FARMINGTON – A Farmington hospital is seeking a state license for 10 short-term skilled beds for patients in its service area.

The license would allow Franklin Memorial Hospital to provide skilled rehabilitation care to patients with medically complex conditions and be reimbursed for it.

It would also give the hospital’s patients and families another option of care in the local community rather than traveling to Portland or Boston, spokesman Dan Marois said.

These beds, which are estimated to cost $15,000 each for a license, would be used to provide care that isn’t currently available through other providers, Marois said.

It would also return some of the 63 beds that were lost to the area when Parkview Nursing and Rehabilitation Center of Livermore Falls closed in 2002, he said.

Marois acknowledged that the hospital’s proposal has hit some opposition with nursing homes.

But he said that right now, the hospital has certain patients who aren’t accepted at local skilled facilities, such as nursing homes, because they cannot meet the patient’s medical needs, Marois said.

‘Swing beds’

For example, a patient who requires long-standing level IV antibiotics may have rehabilitation needs as well, he noted.

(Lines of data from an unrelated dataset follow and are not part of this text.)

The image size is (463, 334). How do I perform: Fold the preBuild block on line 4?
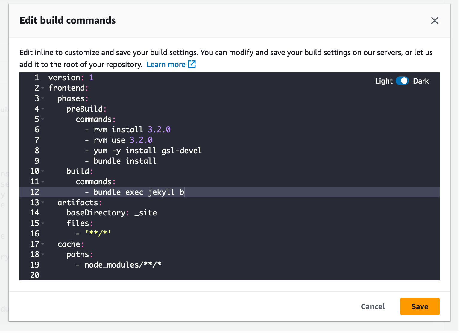pyautogui.click(x=43, y=109)
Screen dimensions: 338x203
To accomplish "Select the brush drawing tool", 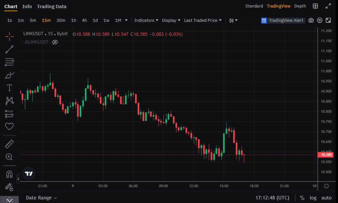I will pyautogui.click(x=9, y=75).

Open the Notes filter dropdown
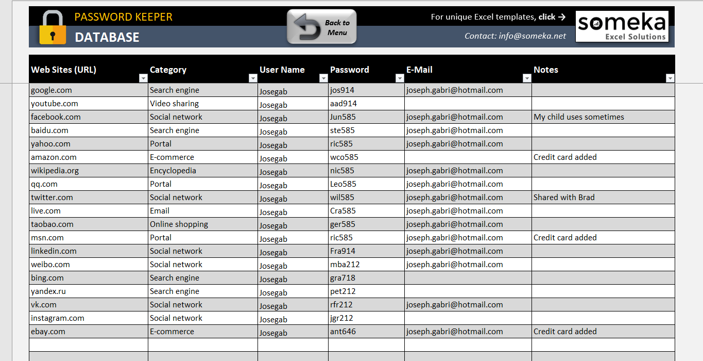pos(670,78)
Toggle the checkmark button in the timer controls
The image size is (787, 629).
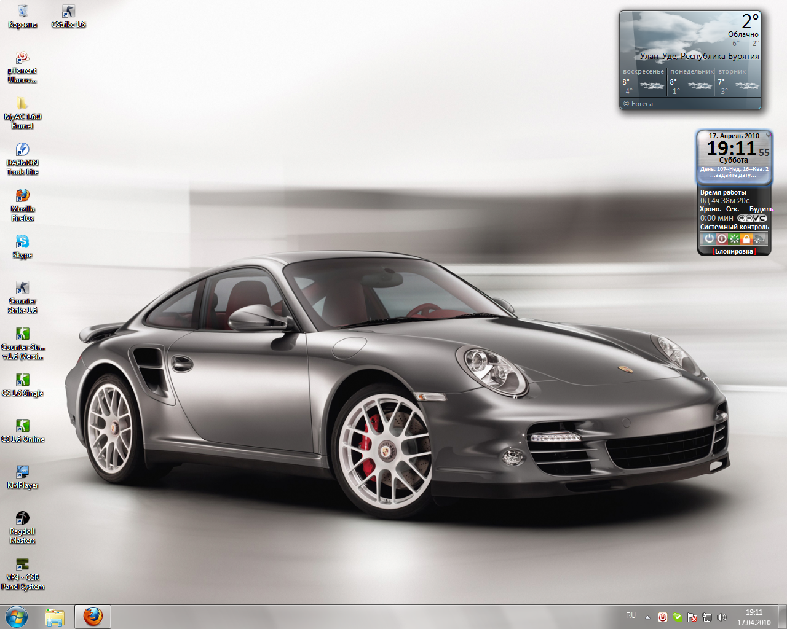(x=756, y=219)
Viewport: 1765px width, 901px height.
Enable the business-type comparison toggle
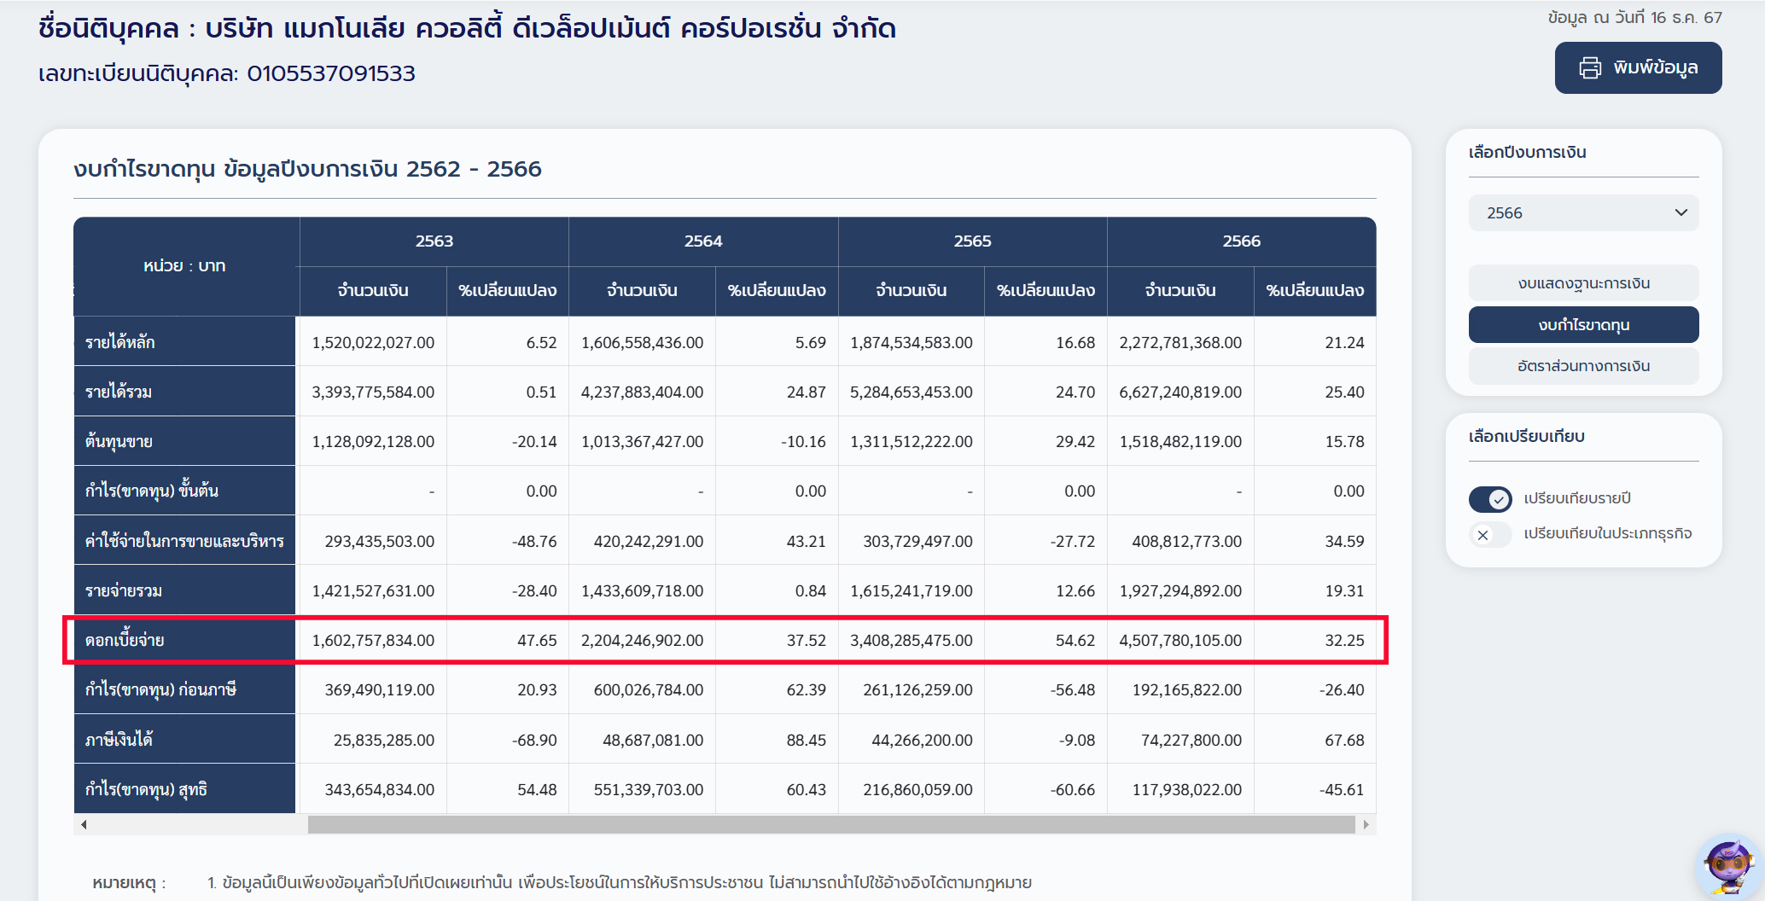point(1489,535)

“Currently, we only have the choices of keeping the patient in the hospital setting – with no reimbursement for service – or the option of sending them to a facility out of the area that can meet their special need,” Marois said.

“Our request for ‘swing beds’ would allow us to offer the services that local facilities cannot offer because of complexity and high cost, and we would get reimbursed for the service,” he said.

Examples of other conditions that would receive swing bed care are:

• Long-term ventilator patients.

• Patient requiring short-term, generally three to five days, end-of-life care.

• Patients awaiting placement at a long-term rehabilitation facility.